Late one night, when we were all in bed,
Mrs. O'Leary lit a lantern in the shed.
Her cow kicked it over,
Then winked her eye and said,
"There'll be a hot time in the old town tonight!"
Mrs. O'Leary lit a lantern in the shed.
Her cow kicked it over,
Then winked her eye and said,
"There'll be a hot time in the old town tonight!"
Today is the 140th anniversary of the Great Chicago Fire. I wrote a post about the event a couple of months ago which you can find here.
Here's a partial bibliography:
- History of Chicago, from the Earliest Period to the Present Time by Alfred Theodore Andreas, 1886, in three volumes is as comprehensive a history of the city as you are likely to find, pre-1886 of course.
- The Great Chicago Fire, by Robert Cromie, McGraw Hill, 1958, is a compelling narrative of the eponymous cataclysm.
- Chicago: Growth of a Metropolis, 1973, by Harold M. Mayer and Richard C. Wade, University of Chicago Press, is the classic illustrated compendium of Chicago history that includes important pre and post fire panoramas taken from the Court House.
- Lost Chicago, by David Lowe, Houghton, Mifflin, 1975, is an elegy for a bygone city.

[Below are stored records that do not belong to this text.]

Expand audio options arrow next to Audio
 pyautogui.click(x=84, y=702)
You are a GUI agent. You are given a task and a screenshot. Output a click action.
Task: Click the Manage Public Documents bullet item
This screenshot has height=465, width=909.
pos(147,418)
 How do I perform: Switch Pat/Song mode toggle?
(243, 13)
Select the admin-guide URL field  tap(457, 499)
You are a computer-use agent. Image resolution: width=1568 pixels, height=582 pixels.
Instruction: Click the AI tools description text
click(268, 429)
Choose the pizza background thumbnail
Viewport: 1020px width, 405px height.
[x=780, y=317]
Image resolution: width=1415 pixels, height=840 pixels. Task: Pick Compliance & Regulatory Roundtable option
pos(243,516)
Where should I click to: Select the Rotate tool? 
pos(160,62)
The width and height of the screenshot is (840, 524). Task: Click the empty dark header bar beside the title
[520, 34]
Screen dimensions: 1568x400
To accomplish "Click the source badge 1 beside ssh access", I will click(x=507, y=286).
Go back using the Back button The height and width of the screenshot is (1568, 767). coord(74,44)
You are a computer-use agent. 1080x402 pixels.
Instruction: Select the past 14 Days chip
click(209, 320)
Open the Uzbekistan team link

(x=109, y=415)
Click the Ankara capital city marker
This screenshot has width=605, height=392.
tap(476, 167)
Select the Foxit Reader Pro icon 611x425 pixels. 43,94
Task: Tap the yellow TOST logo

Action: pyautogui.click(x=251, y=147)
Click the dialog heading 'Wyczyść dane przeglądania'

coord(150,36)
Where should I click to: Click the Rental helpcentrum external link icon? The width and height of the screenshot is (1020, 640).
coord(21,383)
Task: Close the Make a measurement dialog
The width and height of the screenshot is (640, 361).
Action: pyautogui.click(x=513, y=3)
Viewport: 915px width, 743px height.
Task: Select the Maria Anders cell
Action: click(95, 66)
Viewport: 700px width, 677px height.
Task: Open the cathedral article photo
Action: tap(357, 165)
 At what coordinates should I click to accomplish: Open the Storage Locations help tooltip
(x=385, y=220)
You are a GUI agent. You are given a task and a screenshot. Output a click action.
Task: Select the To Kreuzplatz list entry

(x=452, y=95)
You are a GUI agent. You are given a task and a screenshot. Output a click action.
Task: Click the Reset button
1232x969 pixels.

- The Great Chicago Fire, by David Lowe, Dover Publications, 1979, edited by the author of Lost Chicago, is a collection of first hand accounts of the event.
- Smoldering City, Chicagoans and the Great Fire, 1871-1874, by Karen Sawislak, University of Chicago Press, 1995, is a thorough examination and critique of the recovery from the fire and the re-building of Chicago.
- Chicagology is an independent web site dealing with many aspects on the city with an especially useful section devoted to the Great Fire. Its image Gallery contains an indispensable collection of photographs and engravings of pre-fire buildings.
- The Great Chicago Fire and the Web of Memory web site, the work of the Chicago History Museum, is the most comprehensive site devoted to the fire.
- The PBS series The American Experience, devoted an episode to the Chicago Fire. Here is the accompanying site which features a chronology of the event.
Other than a good reading list, what would be the best way to commemorate the event? Well for my part, I'd like to remember an Englishman, one A.H. Burgess, who was so moved by the tragedy of the Great Fire that he proposed a donation not of money, or food, or supplies, but of books.
Said Mr. Burgess:
“I propose that England should present a Free Library to Chicago, to remain there as a mark of sympathy now, and a keepsake and a token of true brotherly kindness forever…”
The 8,000 plus books that made their way across the waters would become the foundation of the Chicago Public Library which was founded as a result of the donation in 1872, the year after the Fire.
One hundred forty years later the kindness of you and your great country has not been forgotten. Thank you Mr. Burgess, wherever you are.